| HN Mirror

Y	Hacker News new \| ask \| show \| jobs

by negate32 516 days ago

One of the big things which makes LLVM very slow is the abundance of passes, I believe I last counted 75 for an unoptimized function? My solution for this is writing more combined passes, due to the SoN design I'm combining a lot of things which are traditionally separate passes. For instance, my equivalent to "SimplifyCFG" "GVNPass", "InstCombine", "EarlyCSEPass" and "JumpThreadingPass" is one combined peephole solver which runs faster than all of these passes separately. This is for two main reasons:

* Less cache churn, I'm doing more work per cacheline loaded in (rather than rescanning the same function over and over again).

* Combining mutually beneficial optimizations can lead to less phase ordering problems and a better solve (this is why SCCP is better than DCE and constant prop separately).

In a few years when TB is mature, I'd wager I'll have maybe 10-20 real passes for the "-O2 competitive" optimizer pipeline because in practice there's no need to have so many passes.

→ Instructions:
- a) According to the comment, how many passes did the author last count for an unoptimized function in LLVM?
- b) Say whether each statement agrees with the comment, and quote the words that decide it: (i) The combined peephole solver runs slower than the separate passes it replaces. (ii) The author expects about 10-20 real passes for the "-O2 competitive" optimizer pipeline. (iii) One stated reason for the speedup is less cache churn.
- c) Revise the comment from "One of the big" to "constant prop separately).", changing "peephole solver" to "rewrite engine".

→ Given information:
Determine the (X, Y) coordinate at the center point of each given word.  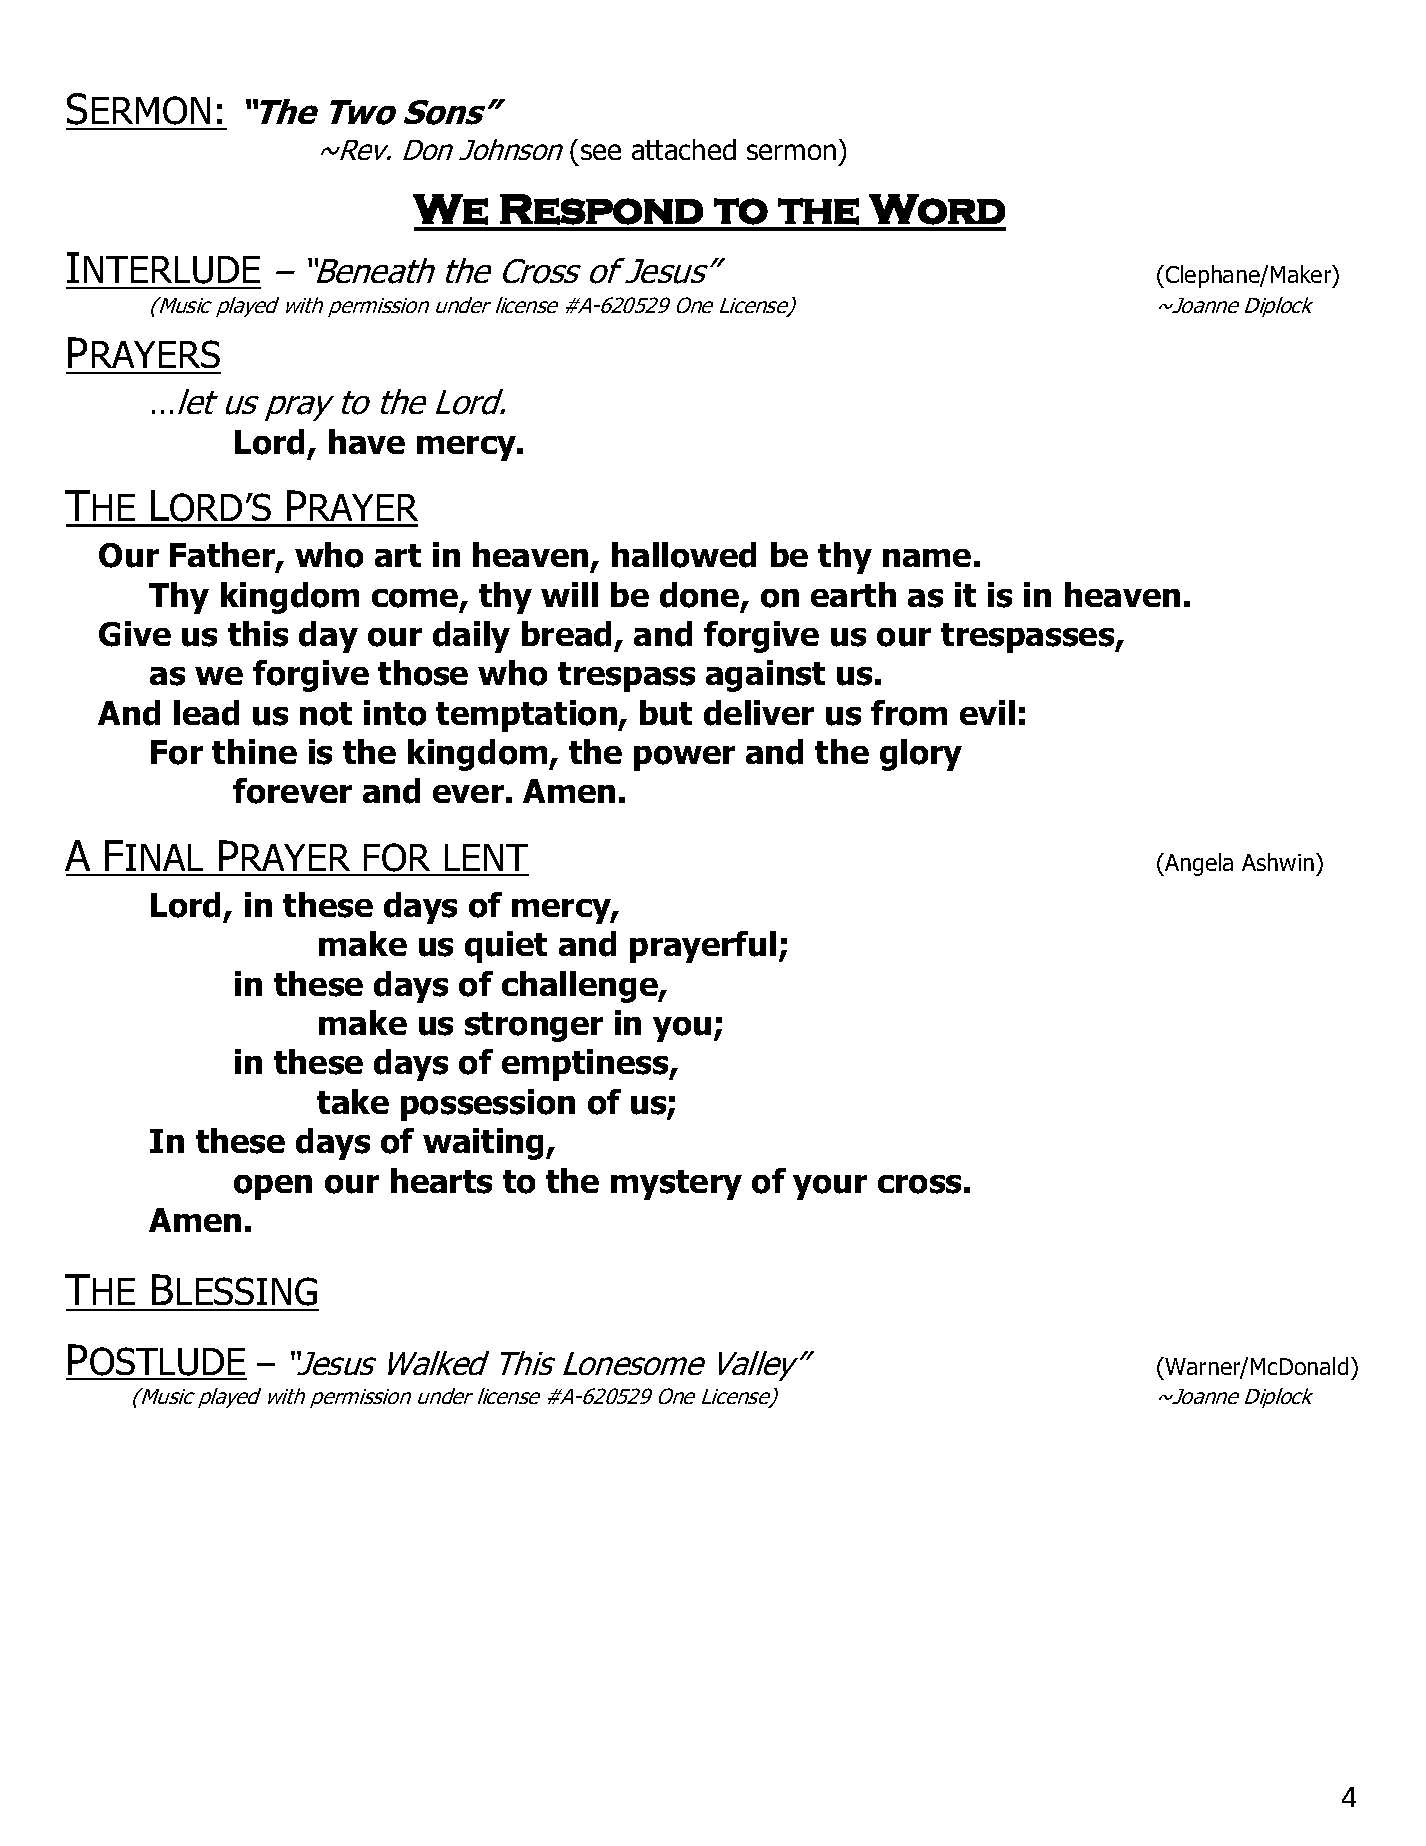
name (927, 558)
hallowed (684, 555)
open (273, 1187)
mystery (676, 1185)
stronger (534, 1027)
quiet (506, 947)
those (423, 673)
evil (987, 712)
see (601, 152)
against (765, 676)
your (830, 1187)
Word (937, 209)
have (367, 441)
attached (684, 149)
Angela (1198, 864)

→ Exercise responses:
- a) 75 passes.

- b)
(i) No: "runs faster than all of these passes separately"
(ii) Yes: "I'll have maybe 10-20 real passes for the "-O2 competitive" optimizer pipeline"
(iii) Yes: "Less cache churn, I'm doing more work per cacheline loaded in"

- c)
One of the big things which makes LLVM very slow is the abundance of passes, I believe I last counted 75 for an unoptimized function? My solution for this is writing more combined passes, due to the SoN design I'm combining a lot of things which are traditionally separate passes. For instance, my equivalent to "SimplifyCFG" "GVNPass", "InstCombine", "EarlyCSEPass" and "JumpThreadingPass" is one combined rewrite engine which runs faster than all of these passes separately. This is for two main reasons:

* Less cache churn, I'm doing more work per cacheline loaded in (rather than rescanning the same function over and over again).

* Combining mutually beneficial optimizations can lead to less phase ordering problems and a better solve (this is why SCCP is better than DCE and constant prop separately).